▶ _YOUR TASKS_:
a) In the compensation policy definitions, what kind of pay is excluded from the severance or cash incentive-based compensation counted as Recoverable Amounts?
b) Reproduce the compensation policy definitions word for word, from "Exhibit 97.1" to "of this definition.".
c) Pick up the compensation policy definitions after their last sentence and keep writing.


k. “Incentive-based Compensation” means any compensation that is granted, earned, or vested based wholly or in part upon the attainment of (i) a Financial Reporting Measure or (ii) any other performance incentive related to the Company’s business.

l. “Misconduct” means, with respect to a Covered Executive, the occurrence of any of the following events, as reasonably determined by the Board in its discretion: (i) the Covered Executive’s conviction of, or plea of nolo contendere to, any felony; (ii) the Covered Executive’s commission of, or participation in, intentional acts of fraud or dishonesty that in either case results in material harm to the reputation or business of the Company; (iii) the Covered Executive’s intentional, material violation of any term of the Covered Executive’s employment agreement with the Company or any other contract or agreement between the Covered Executive and the Company or any statutory duty the Covered Executive owes to the Company that in either case results in material harm to the business of the Company; (iv) the Covered Executive’s conduct that constitutes gross insubordination or habitual neglect of duties and that in either case


Exhibit 97.1
results in material harm to the business of the Company; (v) the Covered Executive’s intentional, material refusal to follow the lawful directions of the Board, the Company’s Chief Executive Officer, or his or her direct manager (other than as a result of physical or mental illness); or (vi) the Covered Executive’s intentional, material failure to follow, or intentional conduct that violates (or would have violated, if such conduct occurred within ten (10) years prior to the Effective Date and has not been previously disclosed to the Company), the Company’s written policies that are generally applicable to all employees or all officers of the Company and that results in material harm to the reputation or business of the Company; provided, however, that willful bad faith disregard will be deemed to constitute intentionality for purposes of this definition.

m. “NYSE” means the New York Stock Exchange.

n. “Recoverable Amounts” means (i) any equity compensation awarded after the Effective Date or (ii) any severance or cash incentive-based compensation (other than base salary) awarded after the Effective Date, in any case to the extent permitted under applicable law. Recoverable Amounts shall not include Erroneously Awarded Compensation that has been recouped pursuant to Section 2 of this Policy.

▶ _PROVIDED MATERIAL_:

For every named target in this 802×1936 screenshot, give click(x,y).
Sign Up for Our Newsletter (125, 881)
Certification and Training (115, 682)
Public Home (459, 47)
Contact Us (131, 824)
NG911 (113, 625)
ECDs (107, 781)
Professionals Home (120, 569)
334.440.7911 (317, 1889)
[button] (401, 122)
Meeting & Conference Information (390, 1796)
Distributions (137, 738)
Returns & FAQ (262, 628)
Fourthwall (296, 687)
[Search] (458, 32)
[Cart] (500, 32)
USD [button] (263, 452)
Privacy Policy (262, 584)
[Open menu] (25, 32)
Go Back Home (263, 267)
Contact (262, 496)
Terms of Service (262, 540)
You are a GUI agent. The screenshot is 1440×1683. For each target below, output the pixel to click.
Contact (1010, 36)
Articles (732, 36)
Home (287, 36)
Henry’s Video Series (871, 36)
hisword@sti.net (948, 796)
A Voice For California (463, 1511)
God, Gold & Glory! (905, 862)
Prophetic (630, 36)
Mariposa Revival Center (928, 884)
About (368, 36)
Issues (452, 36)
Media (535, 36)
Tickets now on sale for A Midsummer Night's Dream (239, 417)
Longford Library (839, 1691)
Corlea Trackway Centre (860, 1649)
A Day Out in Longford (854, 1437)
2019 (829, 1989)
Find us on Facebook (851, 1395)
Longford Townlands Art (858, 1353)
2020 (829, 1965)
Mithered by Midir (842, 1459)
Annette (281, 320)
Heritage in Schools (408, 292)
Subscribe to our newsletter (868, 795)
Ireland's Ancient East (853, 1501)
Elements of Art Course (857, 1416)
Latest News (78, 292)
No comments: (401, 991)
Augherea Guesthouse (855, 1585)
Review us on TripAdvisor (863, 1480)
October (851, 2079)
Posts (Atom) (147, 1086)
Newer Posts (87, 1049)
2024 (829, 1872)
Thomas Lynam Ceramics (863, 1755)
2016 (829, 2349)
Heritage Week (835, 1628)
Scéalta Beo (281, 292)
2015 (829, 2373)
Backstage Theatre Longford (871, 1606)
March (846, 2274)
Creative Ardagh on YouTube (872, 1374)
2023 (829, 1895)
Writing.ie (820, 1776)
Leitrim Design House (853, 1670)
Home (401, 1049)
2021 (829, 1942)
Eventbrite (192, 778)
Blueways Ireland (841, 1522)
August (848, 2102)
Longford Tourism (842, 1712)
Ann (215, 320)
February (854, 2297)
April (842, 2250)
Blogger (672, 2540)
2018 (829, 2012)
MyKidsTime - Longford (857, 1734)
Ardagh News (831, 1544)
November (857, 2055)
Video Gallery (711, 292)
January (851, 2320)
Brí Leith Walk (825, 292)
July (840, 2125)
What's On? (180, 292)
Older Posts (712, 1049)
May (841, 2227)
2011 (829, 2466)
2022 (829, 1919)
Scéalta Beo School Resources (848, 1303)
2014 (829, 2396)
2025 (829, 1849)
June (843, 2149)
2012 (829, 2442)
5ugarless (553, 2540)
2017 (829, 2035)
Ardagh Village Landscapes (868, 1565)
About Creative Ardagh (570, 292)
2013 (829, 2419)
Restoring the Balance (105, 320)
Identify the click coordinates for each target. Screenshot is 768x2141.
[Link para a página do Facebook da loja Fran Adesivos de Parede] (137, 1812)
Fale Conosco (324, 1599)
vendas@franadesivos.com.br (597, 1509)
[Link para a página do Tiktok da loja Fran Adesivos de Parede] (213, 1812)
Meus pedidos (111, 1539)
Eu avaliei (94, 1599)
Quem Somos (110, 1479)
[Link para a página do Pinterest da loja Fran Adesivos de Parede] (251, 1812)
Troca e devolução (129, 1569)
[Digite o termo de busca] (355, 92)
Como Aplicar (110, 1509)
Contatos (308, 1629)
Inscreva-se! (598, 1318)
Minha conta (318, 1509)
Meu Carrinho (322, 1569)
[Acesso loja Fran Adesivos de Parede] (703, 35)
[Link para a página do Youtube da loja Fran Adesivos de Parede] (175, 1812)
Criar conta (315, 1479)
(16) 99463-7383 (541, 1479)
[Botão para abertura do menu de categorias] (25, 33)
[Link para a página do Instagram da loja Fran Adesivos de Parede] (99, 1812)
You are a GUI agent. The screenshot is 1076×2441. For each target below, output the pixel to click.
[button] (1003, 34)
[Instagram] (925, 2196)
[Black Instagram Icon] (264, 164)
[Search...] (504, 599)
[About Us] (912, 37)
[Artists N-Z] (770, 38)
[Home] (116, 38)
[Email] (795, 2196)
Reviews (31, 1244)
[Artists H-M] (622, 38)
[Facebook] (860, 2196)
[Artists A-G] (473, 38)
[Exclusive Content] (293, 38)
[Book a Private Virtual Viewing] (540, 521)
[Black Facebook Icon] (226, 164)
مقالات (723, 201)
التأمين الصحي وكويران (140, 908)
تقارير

▶ _WRITTEN RESPONSES_:
a) Base salary.

b)
Exhibit 97.1
results in material harm to the business of the Company; (v) the Covered Executive’s intentional, material refusal to follow the lawful directions of the Board, the Company’s Chief Executive Officer, or his or her direct manager (other than as a result of physical or mental illness); or (vi) the Covered Executive’s intentional, material failure to follow, or intentional conduct that violates (or would have violated, if such conduct occurred within ten (10) years prior to the Effective Date and has not been previously disclosed to the Company), the Company’s written policies that are generally applicable to all employees or all officers of the Company and that results in material harm to the reputation or business of the Company; provided, however, that willful bad faith disregard will be deemed to constitute intentionality for purposes of this definition.

c)
o. “Received” means, with respect to any Incentive-based Compensation, actual or deemed receipt, and Incentive-based Compensation shall be deemed received in the Company’s fiscal period during which the Financial Reporting Measure specified in the Incentive-based Compensation award is attained even if the payment or grant of the Incentive-based Compensation to the Section 16 Officer occurs after the end of that period. For the avoidance of doubt, Incentive-based Compensation shall only be treated as Received during one (and only one) fiscal year, even if such Incentive-based Compensation is deemed received in one fiscal year and actually received in a later fiscal year. For example, if an amount is deemed received in 2024, but actually received in 2025, such amount shall be treated as Received under this definition only in 2024.

p. “Restatement Date” means the earlier to occur of (i) the date the Board, a committee of the Board, or officers of the Company authorized to take action if Board action is not required, concludes, or reasonably should have concluded, that the Company is required to prepare an Accounting Restatement, or (ii) the date a court, regulator, or other legally authorized body directs the Company to prepare an Accounting Restatement.

q. “SEC” means the U.S. Securities and Exchange Commission.

r. “Section 16 Officer” means each individual who is currently or was previously designated as an “officer” of the Company, within the meaning of Rule 10D-1(d).

s. “Securities Act” means the U.S. Securities Act of 1933, as amended.

t. “TSR” means total shareholder return.